MANILA, Philippines, Nov. 7, 2012 /PRNewswire/ -- Globe Telecom, Inc. ("Globe") announced that it has launched a tender offer to purchase for cash any and all of the 13.5% Senior Notes originally due 2006 (the "Notes") issued by Bayan Telecommunications, Inc. (the "Issuer"). The tender offer is being made subject to the terms and conditions set forth in an offer to purchase (the "Offer to Purchase") and a related letter of transmittal (the "Letter of Transmittal"), each dated as of November 5, 2012, which set forth the complete terms and conditions of the tender offer.
The tender offer will expire at 11:59 p.m., New York City time, on December 18, 2012 (such date and time, the "Original Expiration Date"), subject, at Globe's option, to extension or earlier termination (the Original Expiration Date, as it may be extended, the "Expiration Date"). In order to be eligible to receive the Total Consideration, as defined below, holders of the Notes must validly tender (and not validly withdraw) their Notes on or prior to 5:00 p.m., New York City time, on November 19, 2012, subject to extension at Globe's option (such date and time, as it may be extended, the "Early Tender Date"). Tendered Notes may be withdrawn at any time prior to 5:00 p.m., New York City time, on November 19, 2012, subject to extension at Globe's option (such date and time, as it may be extended, the "Withdrawal Date"), but not thereafter.
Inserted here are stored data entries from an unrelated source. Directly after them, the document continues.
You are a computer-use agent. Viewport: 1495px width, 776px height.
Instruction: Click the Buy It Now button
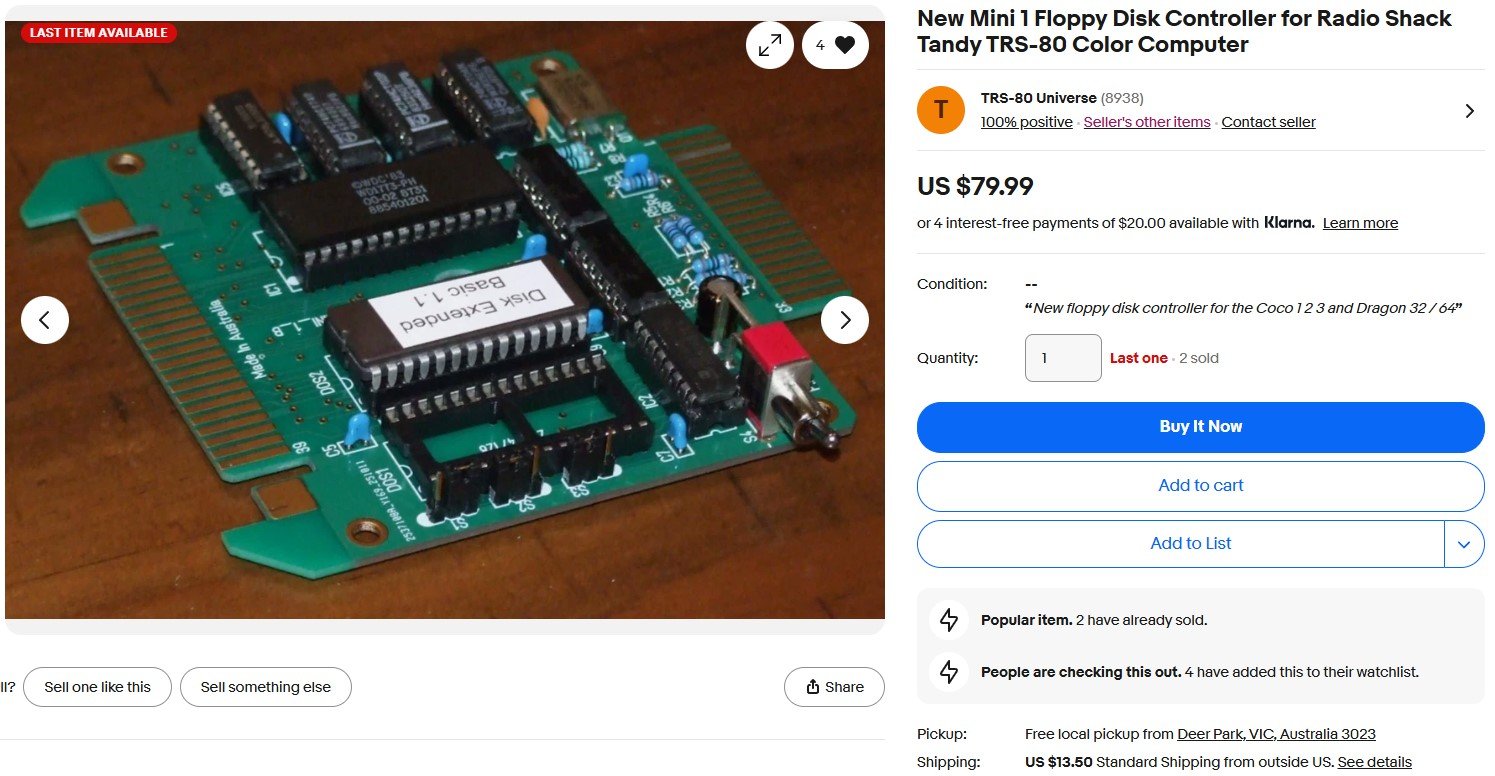[1200, 427]
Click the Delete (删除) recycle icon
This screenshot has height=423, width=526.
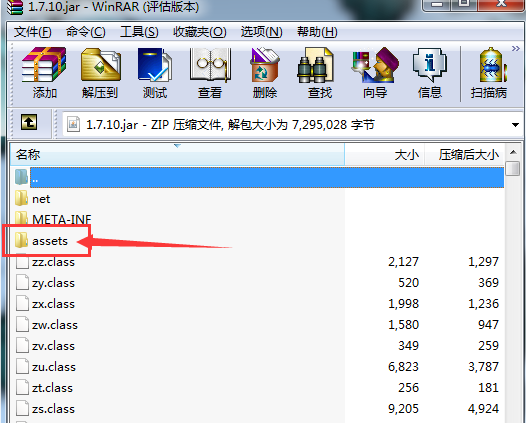pyautogui.click(x=265, y=65)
The original aggregate outstanding principal amount of the Notes is US$200.0 million. However, Globe understands that the aggregate remaining principal amount of the Notes as recognized under the Issuer's rehabilitation plan is US$184,478,129.26, or approximately US$922.391 per US$1,000 original principal amount of Notes. Globe refers to this amount in its tender offer as the "Remaining Principal Amount" of Notes. The consideration that Globe will offer in the tender offer is based on the Remaining Principal Amount of Notes and not on the original principal amount of such Notes.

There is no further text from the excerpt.